Tony Russo has been a print and digital journalist for the better part of the 21st century. He writes for ShoreCraftBeer.com as well as several destination websites and has published two beer books for History Press. He also produces “Beer with Strangers” a weekly homebrew and beer culture podcast. Tony lives in Delmar, Maryland, with his wife and the only of his four daughters who hasn’t moved out. Together they try and keep their dog and cat comfortable.

6 Comments

  1. West Coast Beer Geek

    August 9, 2015 at 2:23 AM

    Personally thought the stuff was awful,tasted like Barq’s root beer and rum. But hey, clearly there’s a market for it. If I was a Smirnoff Ice account manager I’d be worried.

    • Tony Russo

      August 10, 2015 at 1:38 PM

      I didn’t think it was awful, but couldn’t imagine buying another six-pack (my college-aged daughter drank the other five). The fact that there is a market for it is what intrigues/worries me. I wouldn’t consider myself a strict purist, but I do like a world with the pretense of rules. It looks as if I’m going to have to come to terms with the fact that not everyone shares my opinion and combination anarchy is on the rise. For example, following the idea of alt-shandies, I wonder whether other sodas could come to the fore. Off the top of my head, maybe cream soda and pumpkin ale?
      Thanks for commenting.

  2. Red Hunt

    January 16, 2016 at 11:19 PM

    Alcoholic root beer should be viewed as root beer first, beer second. The intentions would be to brew a root beer and “add alcohol to it” to be un-scientific.

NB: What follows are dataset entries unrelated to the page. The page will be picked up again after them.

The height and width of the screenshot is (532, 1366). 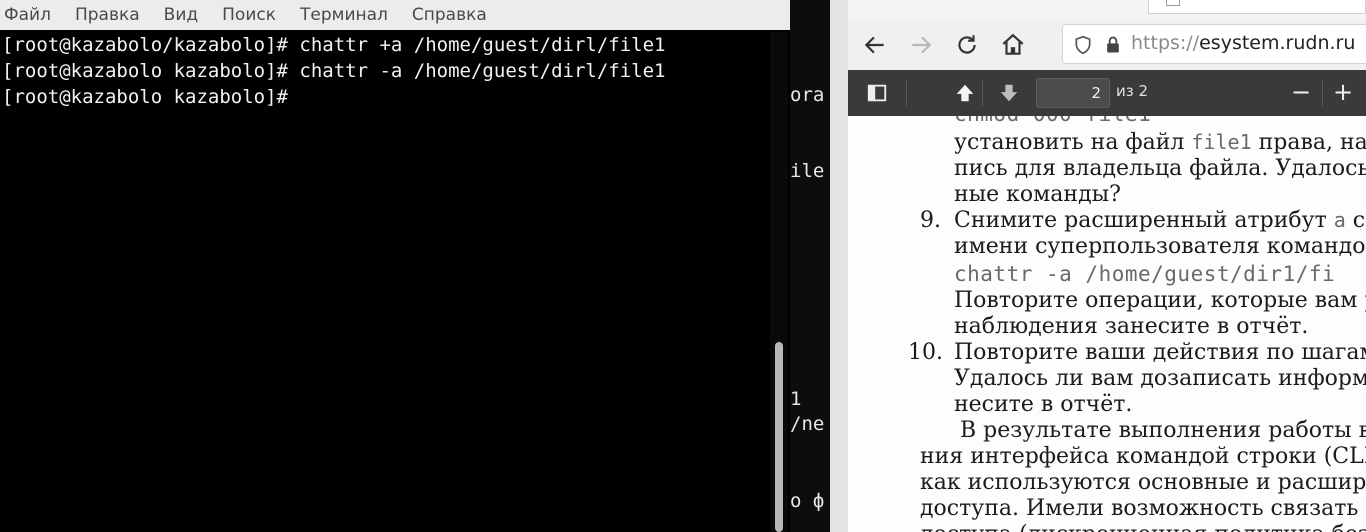 I want to click on url-text: https://esystem.rudn.ru, so click(x=1243, y=43).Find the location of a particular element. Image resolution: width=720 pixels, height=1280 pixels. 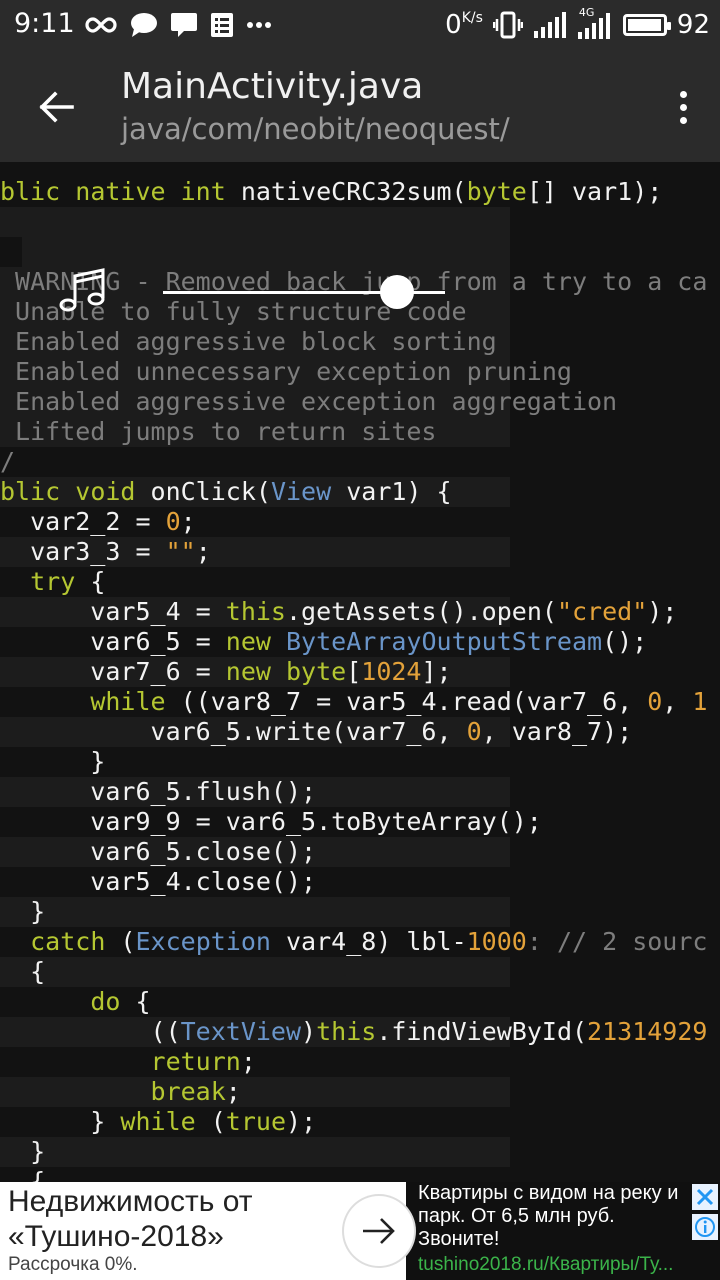

code-token: var2_2 = is located at coordinates (83, 522).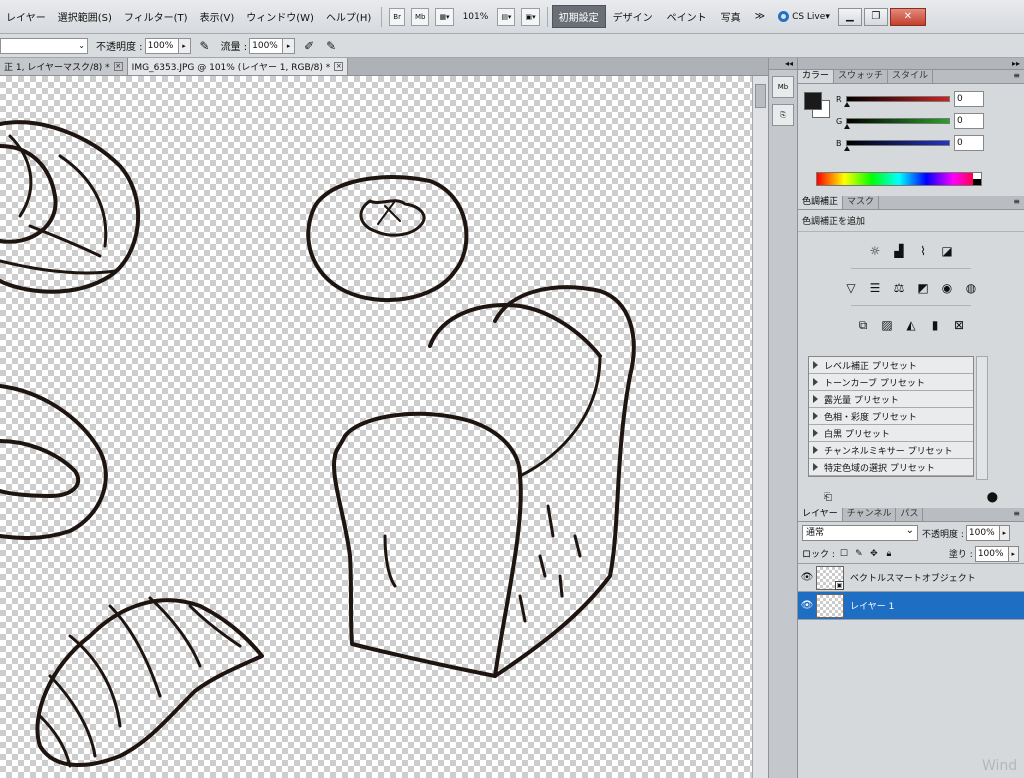  I want to click on threshold-icon: ◭, so click(911, 325).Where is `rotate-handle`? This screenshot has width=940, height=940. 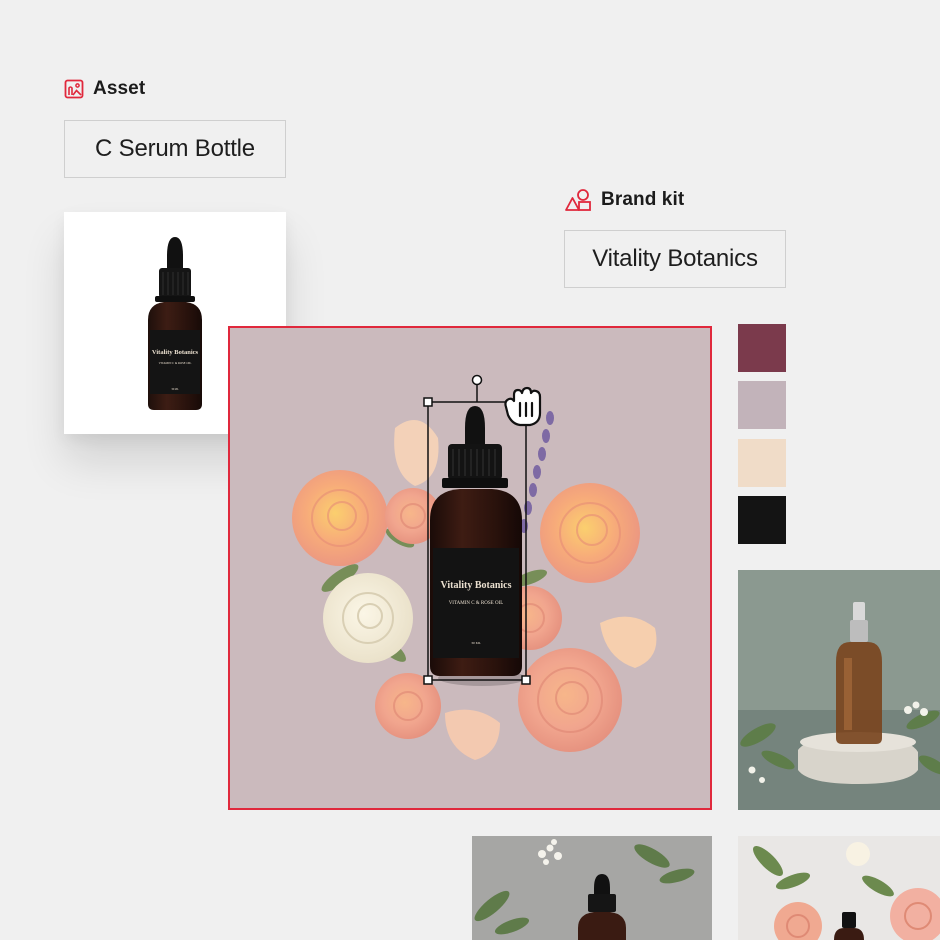 rotate-handle is located at coordinates (477, 380).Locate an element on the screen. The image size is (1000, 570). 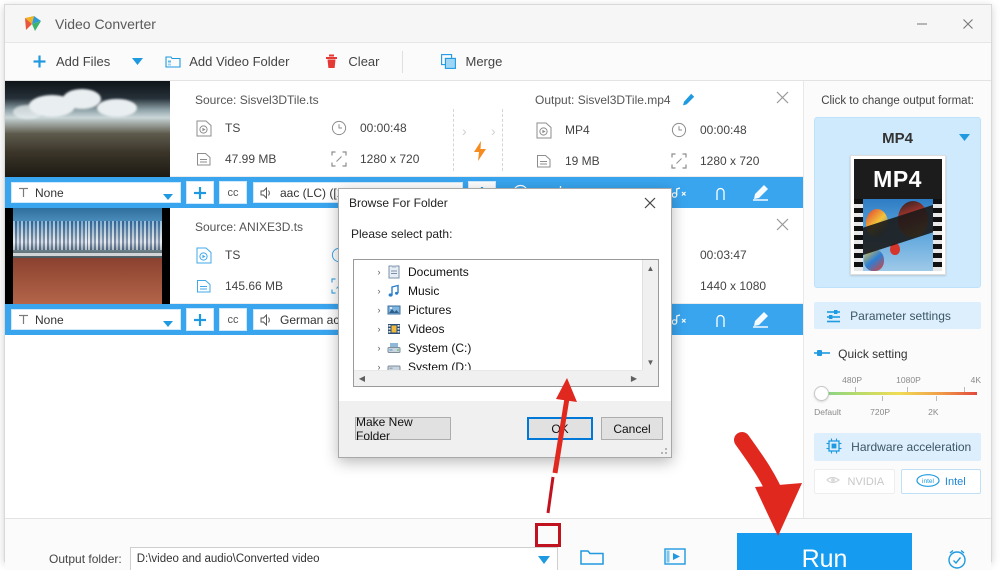
output-format: MP4 is located at coordinates (602, 130).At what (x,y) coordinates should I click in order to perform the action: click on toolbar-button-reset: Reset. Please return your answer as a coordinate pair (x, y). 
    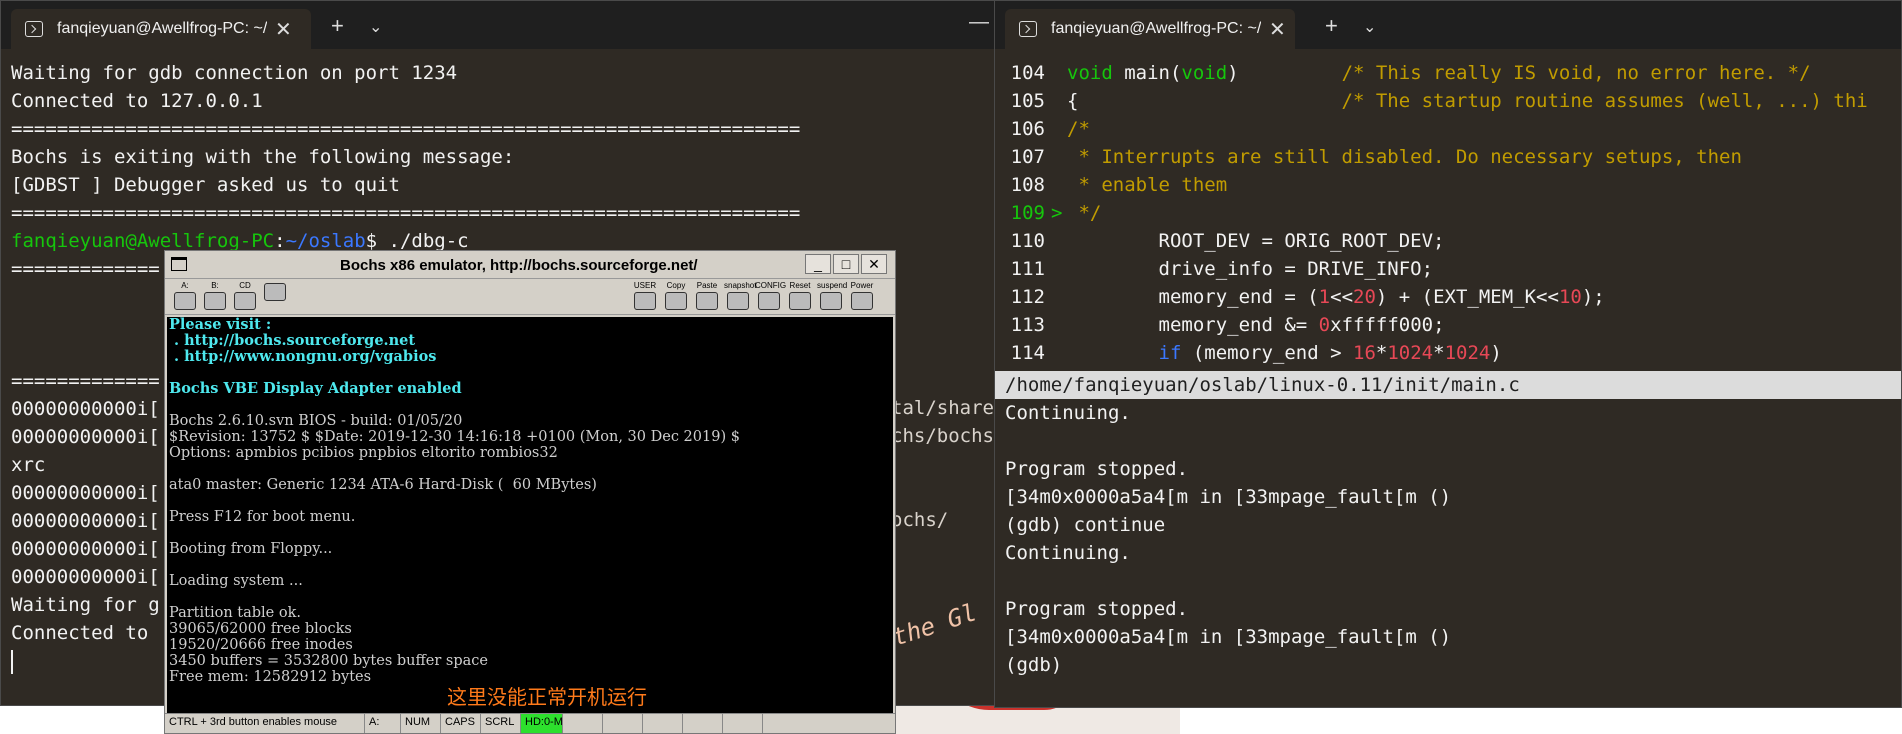
    Looking at the image, I should click on (800, 297).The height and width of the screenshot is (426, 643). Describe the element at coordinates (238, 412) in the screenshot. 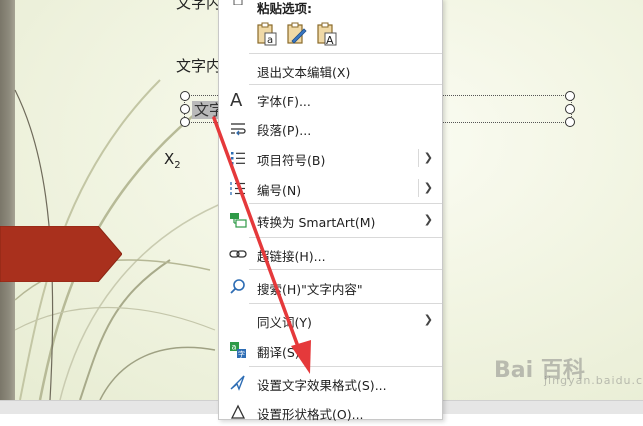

Try Abita root beer, then try their Bayou Bootlegger alcoholic root beer right after, and it’s easier to understand.
    You can’t brew a beer, then make it taste like a root beer – simply not the right process.
    But ya, unless you like root beer (as I do) probably no alcoholic root beer will change your mind. And if you have a distaste for wintergreen – that medicine-y flavour associated with root beers – then you’ll hate most alcoholic root beers.
    Alcoholic Ginger beers are widespread already as well. That’s a taste I don’t really enjoy though.
    The beauty of proper root beer (without alcohol) is that it really is brewed, in similar fashion to beer. So it’s not an absurd stretch to brew alcoholic variations.

    • Tony Russo

      January 18, 2016 at 4:19 PM

      True. It can be exhausting trying to figure out which is which. I’m working on a new motto: Drink what you like and be happy. I don’t have a philosophical problem with the extract, but when that too-sweetness cuts through it can be tough to take. Thanks for reaching out.

  3. Ross A.

    April 1, 2016 at 10:43 PM

    In the early part of summer 2015, I shared with my 25 year old son, that I discovered a beer to mix with NYFRB, and that was Lefthand Nitro Milk Stout. He likes it more than I do. I found NYFRB to be too sweet for my taste, without adding Vanilla Ice Cream (which is good BTW).
    This particular Milk Stout tones down the sweetness and mellows out the root beer flavor notes without completely covering them up. Why not mix a bottle of each, 50/50 and see what you think. This may require buying 2 single bottles from the bar or package beer store with the caps on. The tricky part is the nitrogen release from the LNMS and which one to pour first. I would recommend pouring the LNMS in a 14-16 oz glass as described on the label, and after the head settles, slowly add the root beer, adding more as you drink.

    • Tony Russo

      April 2, 2016 at 3:10 PM

      That sounds worth a try. Especially as summer comes on. Thanks!